«Israël a rejoint le club de l’élite des économies. L’adhésion à l’OCDE est d’une importance stratégique », a affirmé le premier ministre israélien Benjamin Nétanyahou le 10 mai dernier, lors d’une conférence de presse.
« Le statut d’Israël n’est considéré que sous le prisme du processus de paix, qui peut s’interrompre ou avancer selon la volonté des Palestiniens. Mais il y a un nouveau critère de jugement, à savoir le statut économique, en particulier le statut de la technologie en Israël », a-t-il ajouté.
Cette adhésion « constitue un succès historique vu qu'elle donne une légitimité à Israël comme pays (économiquement) avancé et développé », a pour sa part déclaré le ministre des Finances, Youval Steinitz. Il a relevé que l'accord d'adhésion avait été « difficile à obtenir, particulièrement dans le contexte actuel de la crise économique internationale » et qu'il était le « fruit de quatre années d'efforts ».
L’OCDE, l’Organisation de coopération et de développement économiques, a succédé en 1961 à l’Organisation européenne de coopération économique. Sa création a coïncidé avec les débuts de la construction européenne. Elle est aujourd’hui le cadre de négociations structurelles entre les principaux pôles économiques mondiaux et, de ce fait, un lieu de délibération permanent sur la mondialisation. Son mandat est de promouvoir les politiques les plus adaptées pour réaliser la plus forte expansion de l’économie, de l’emploi et du commerce mondial. Ses cinq principaux champs d’intervention sont : l’économie, l’environnement, les questions sociales, l’aide au développement et l’énergie (Agence internationale de l’énergie et l’Agence pour l’énergie nucléaire).

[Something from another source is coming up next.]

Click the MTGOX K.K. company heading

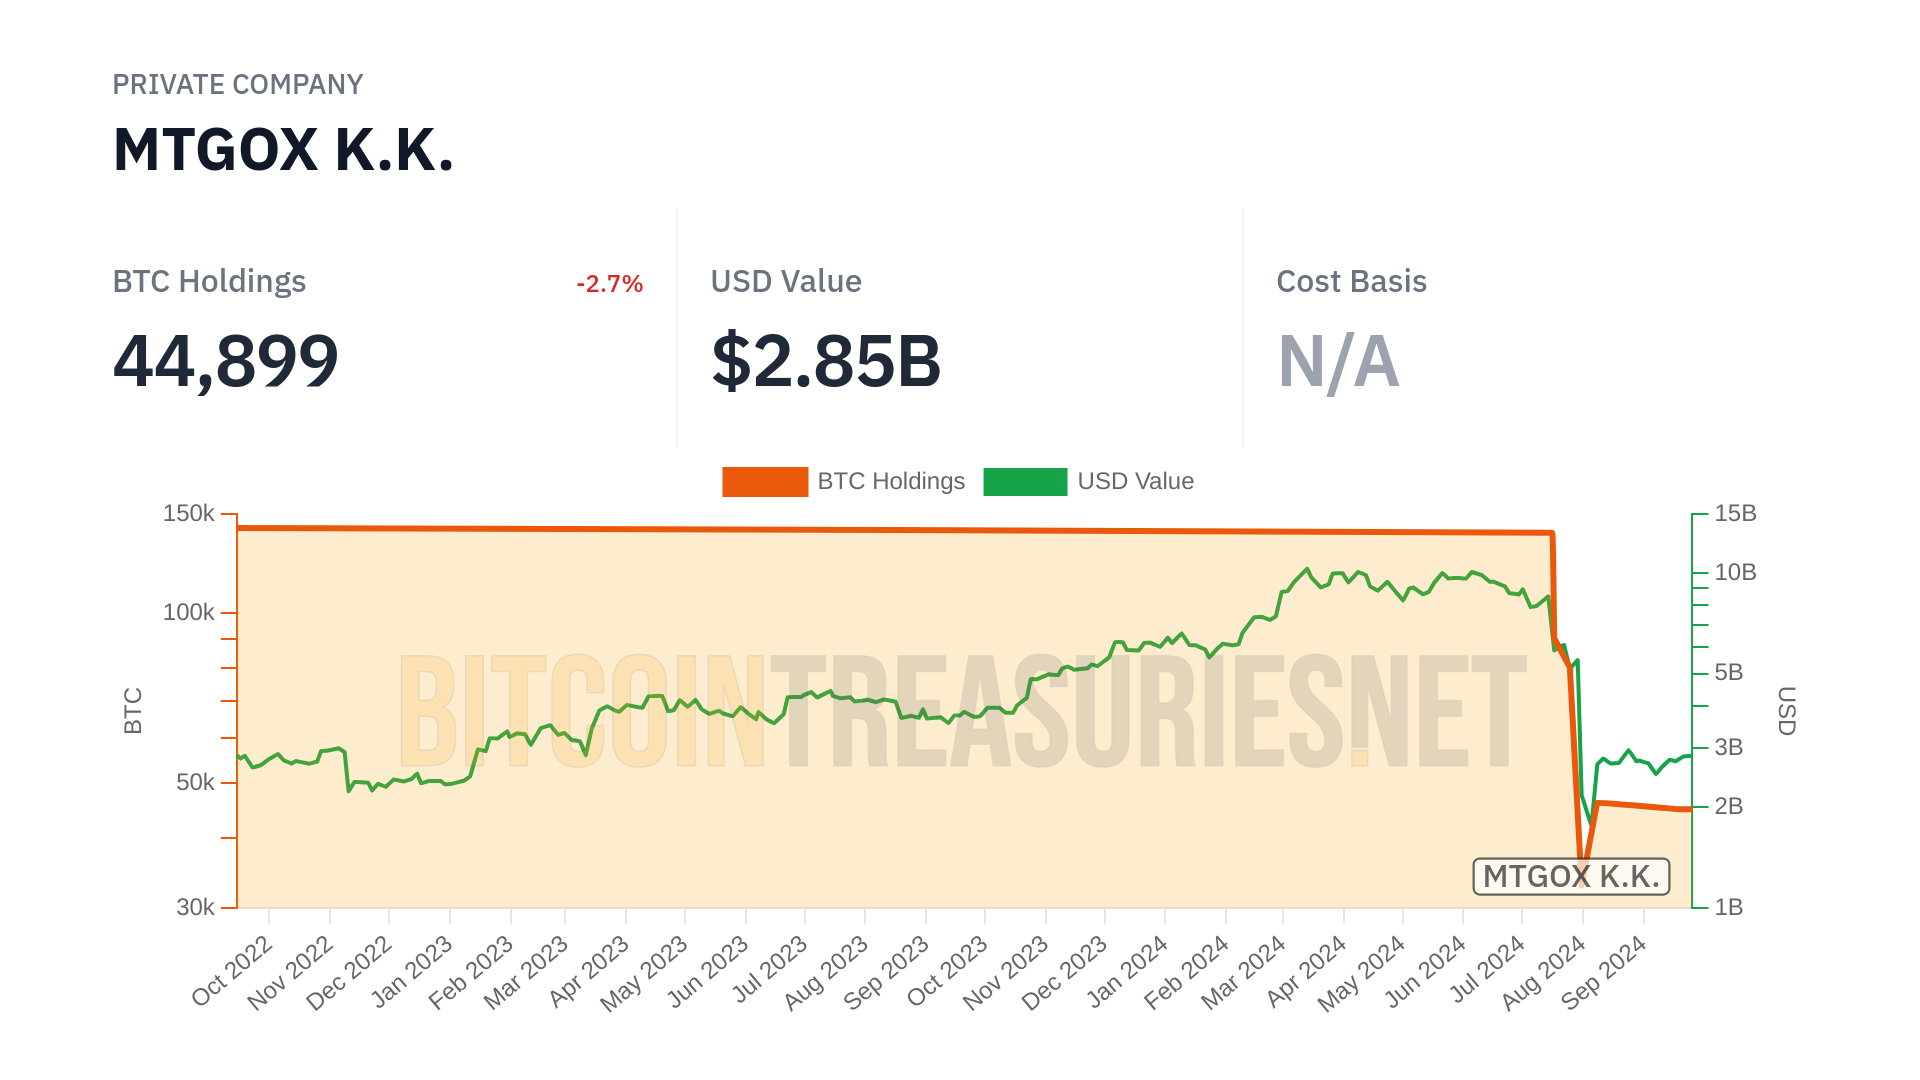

En complète opposition avec les principes fondateurs de l’OCDE, parce qu’elle banalise un État en posture continue de violation des résolutions des Nations unies et du droit international, cette adhésion arrive au plus mauvais moment. Outre le fait d’intégrer aux statistiques de son dossier de candidature les chiffres des Territoires palestiniens occupés comme s’il s’agissait d’un même pays, cette adhésion entraîne trois autres conséquences morbides : 1) elle exonère Tel-Aviv qui refuse toujours de stopper les chantiers de ses nouvelles colonies tant à Jérusalem-Est qu’en Cisjordanie ; 2) elle respectabilise un État qui refuse toujours de signer le Traité de non-prolifération nucléaire ; 3) elle ouvre la voie à d’autres formes à venir de légitimation comme la demande israélienne de partenariat, sinon d’adhésion à l’Union européenne (UE).

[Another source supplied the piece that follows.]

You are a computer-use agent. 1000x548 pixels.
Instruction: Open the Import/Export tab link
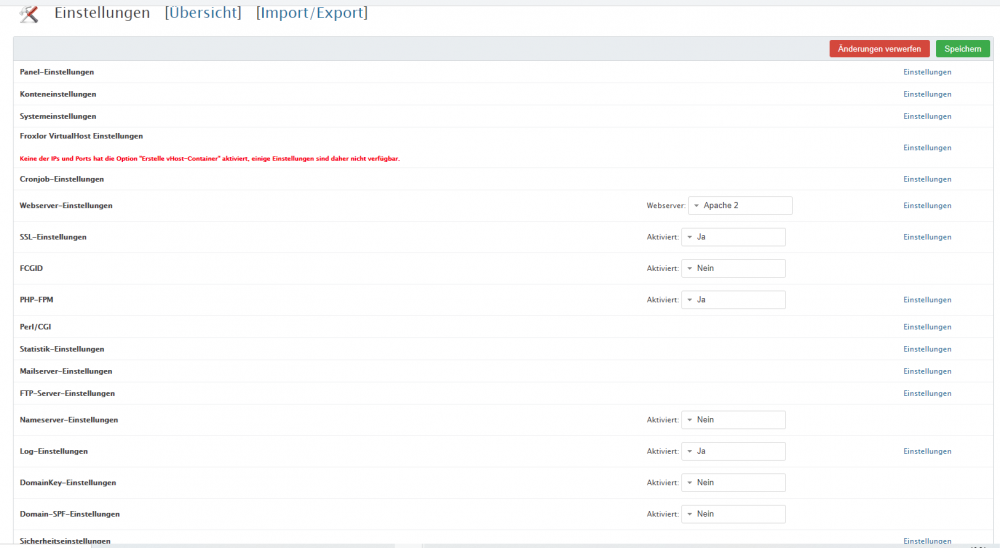[x=311, y=13]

Au-delà de ces différents dévoiements de la coopération multilatérale, cette adhésion scandaleuse se double d’un effet d’illusion d’optique aveuglant : laisser croire qu’un arrimage de Tel-Aviv aux économies occidentales respectables permettra de modifier les blocages politiques du conflit israélo-palestinien. Les experts appellent cette douce illusion le « syndrome grec ». En faisant adhérer la Grèce, comme d’autres pays, à l’euro sans se préoccuper des ajustements budgétaires vitaux (politiques sociales et fiscales notamment), on pensait que ces mêmes pays se transformeraient sous les seules caresses de la main invisible d’un sacro-saint marché tout-puissant. L’actuelle crise financière dit le grotesque de cette fiction et nous rappelle aux fondamentaux politiques irrépressibles de toute orientation économique.

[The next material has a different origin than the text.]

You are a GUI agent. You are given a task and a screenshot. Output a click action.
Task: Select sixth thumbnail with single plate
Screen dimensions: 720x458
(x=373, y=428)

De la même manière, les lâchetés successives de la communauté internationale visant à transformer Israël en un partenaire économique comme les autres, sans exiger en contrepartie les ajustements politiques nécessaires, finiront par une crise majeure. Les attentats terroristes de ces dix dernières années pourraient n’être que les signes avant-coureurs d’une fracture encore plus dommageable. On ne fonde pas durablement des échanges internationaux stables sur la trahison de ses principes originels – qu’on cherche, par ailleurs, à imposer à l’ensemble de la planète –, sur la négation d’un peuple, ni sur le reniement de soi-même.
PS : le tribunal Russell sur la Palestine (TRP) a tenu à Barcelone sa première session les 1er, 2 et 3 mars dernier, accueilli par le comité d’appui catalan et la mairie de Barcelone, sous la présidence d’honneur de Stéphane Hessel. Le TRP est un tribunal de conscience international citoyen qui répond à des demandes de la société civile et s’inscrit, avec le même esprit et selon les mêmes règles de rigueur, dans la lignée du tribunal sur le Vietnam (1966-1967) mis sur pied par le philosophe Bertrand Russell et du tribunal Russell II sur l’Amérique latine (1974-1976) organisé par la Fondation internationale Lelio-Basso pour le droit et la libération des peuples. Son système de référence juridique bis est celui du droit international public.
L’étudiant en sociologie franco-palestinien Salah Hamouri croupit toujours dans les geôles des Sections spéciales de l’armée israélienne.